Energy systems are the most complex capital-intensive infrastructures of modern societies and the time span needed for significant market penetration of a new source of energy is dependent on the financing available for these energy infrastructures. The adoption of sustainable development measures and a new source of energy is tied to major infrastructural developments which require large capital investments. These investments however enable the formulated climate goals to be met.
The Organisation for Economic Co-operation and Development (OECD) estimates that $6.3 trillion of investment in infrastructure is needed every year between 2016 and 2030 to meet global development needs and an additional $600 billion would make these investments climate compatible. The threat of climate change together with a growing energy demand to efficiently sustain the worlds high-energy civilization are global development needs which require financing to take humanity towards a sustainable and low carbon economy.
International agencies have already made some headway in funding sustainable development projects in the Caribbean region. For instance, in 2015 the Inter-American Development Bank (IADB) and Caribbean Development Bank (CDB) approved a $US 71.5 million grant and loan package for sustainable energy facilities in the Eastern Caribbean as well as a $US 30 million renewable energy fund for Latin America and the Caribbean.
Sir Richard Branson’s private enterprise Carbon War Room has also significantly contributed to climate financing in the Caribbean region. The islands energy programme for instance, is aimed at accelerating the transition to renewables by leveraging $US 300 million in finance for energy projects to incorporate renewables. St Kitts in particular has developed a national energy transition strategy through this funding and is on its way towards a low-cost energy system.
Earlier this year as well, the United Arab Emirates (UAE) launched a US$50 million grant fund for renewable energy projects in the Caribbean.
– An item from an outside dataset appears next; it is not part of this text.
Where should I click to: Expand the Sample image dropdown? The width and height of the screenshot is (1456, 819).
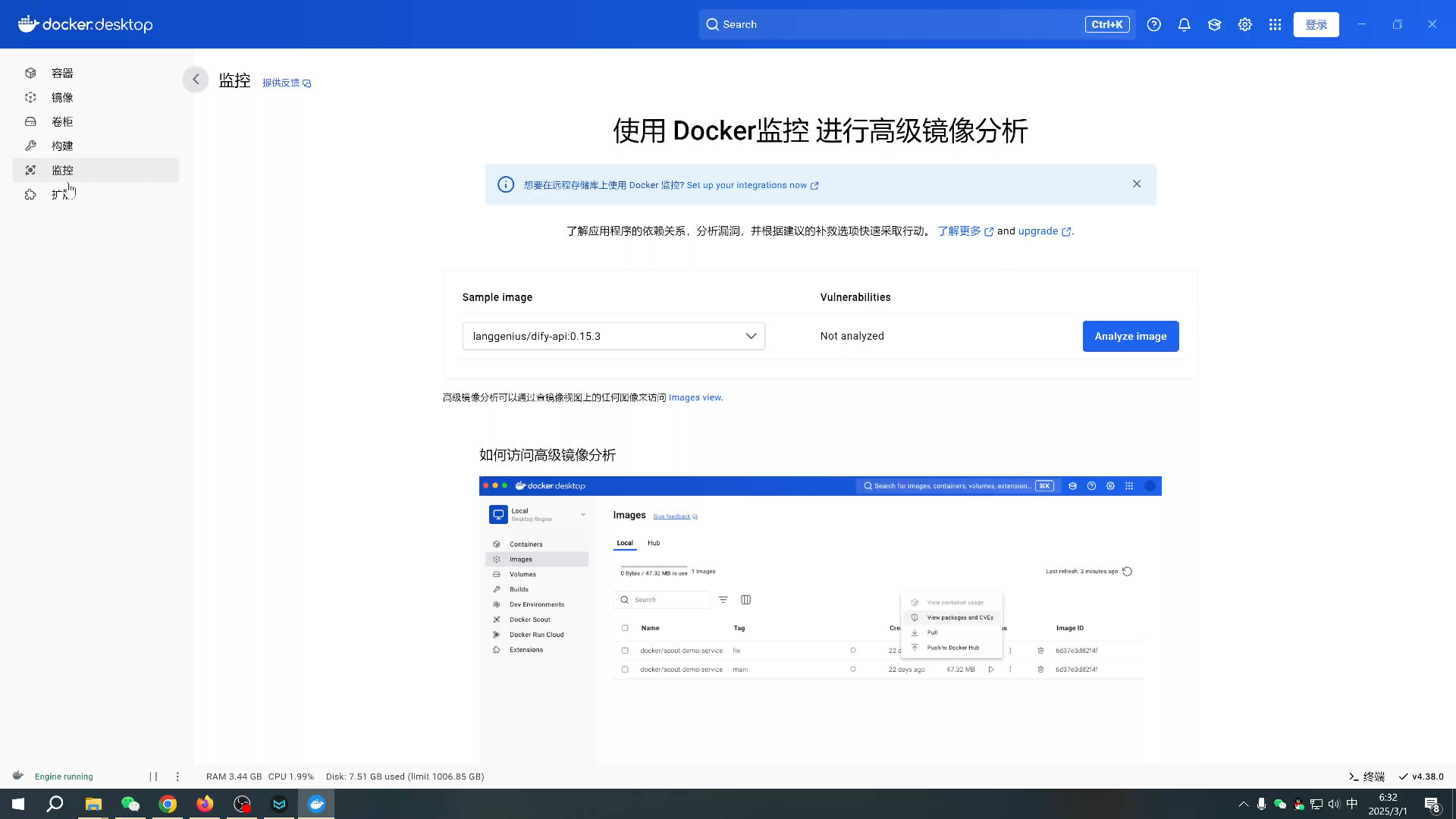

This was also aimed at accelerating carbon neutrality and achieving Sustainable Development Goals (SDGs) in more than sixteen small island developing states in the Caribbean region. This funding initiates radical changes for private and public finance partnerships with the government whilst deepening bilateral relationships between the United Arab Emirates and the Caribbean in ensuring energy security.
Climate investment is key for sustainable development
Financial and political institutions are key for sustainable development. The existing flows of foreign aid used to facilitate the economic and infrastructural needs has to be put in place in such a way that society will positively respond and adapt to a monetary policy intervention.
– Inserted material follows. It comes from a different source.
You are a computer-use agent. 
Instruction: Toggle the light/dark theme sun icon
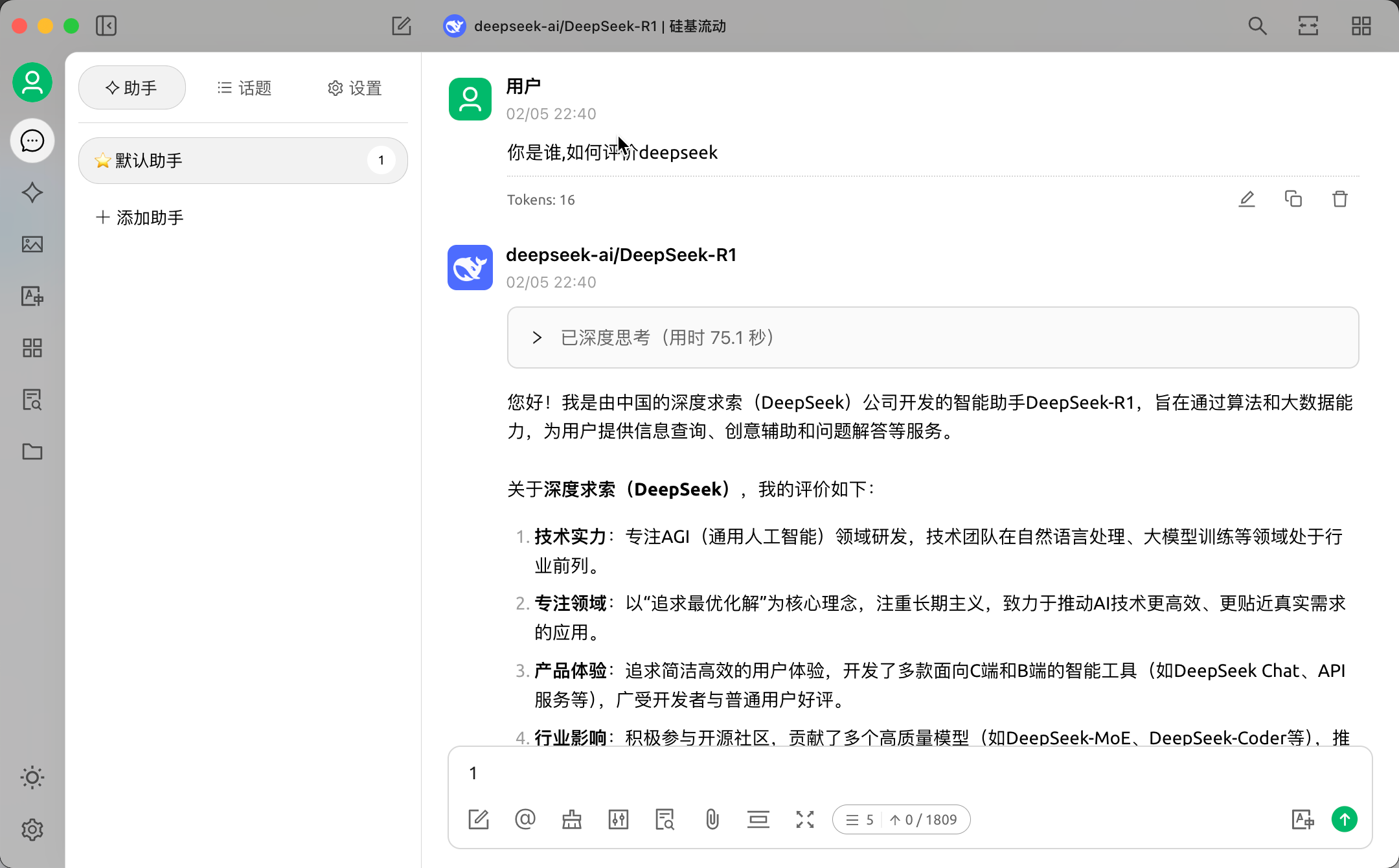[32, 777]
Although these investments are confronted by environmental, legal and organizational complications, collectively reshaping old practices and putting in place new ones enables the public to see how the external funding is being used.
The policies put in place can therefore drive society’s ambition in transitioning towards low carbon economies and developing low-cost energy systems in the Caribbean. How society evolves and allows the actions to be received is dependent on the institutions that are putting these financial policies and strategies in place.
We cannot predict the exact outcome of the unfolding energy transition but historically, past energy transitions have stimulated creative destruction through technical innovation and advances. A simple example is when coal replaced wood and oil replaced coal. There was a need for cleaner and efficient fuels to sustain our rapidly expanding economy. All of them required the abandonment of old components and activities; all of them required the rise of new infrastructure; all of them were costly and all of them caused socioeconomic dislocations. Creative destruction replaces the old with the new and it can also redistribute the political power and finance that would enable climate goals to be met.
Investments into climate finance are shaped by preconceived expectations built upon Sustainable Development Goals which can put in place the best sustainable energy foundation for the Caribbean’s modernizing civilization. Although huge upfront capital investments would be needed before any new energy supply and sustainable development measures can be implemented, it is an excellent groundwork for improvement. As times are changing and the undeniable acceleration of global warming persists, climate investments would be a push to meet the sustainable development and climate goals that have been set.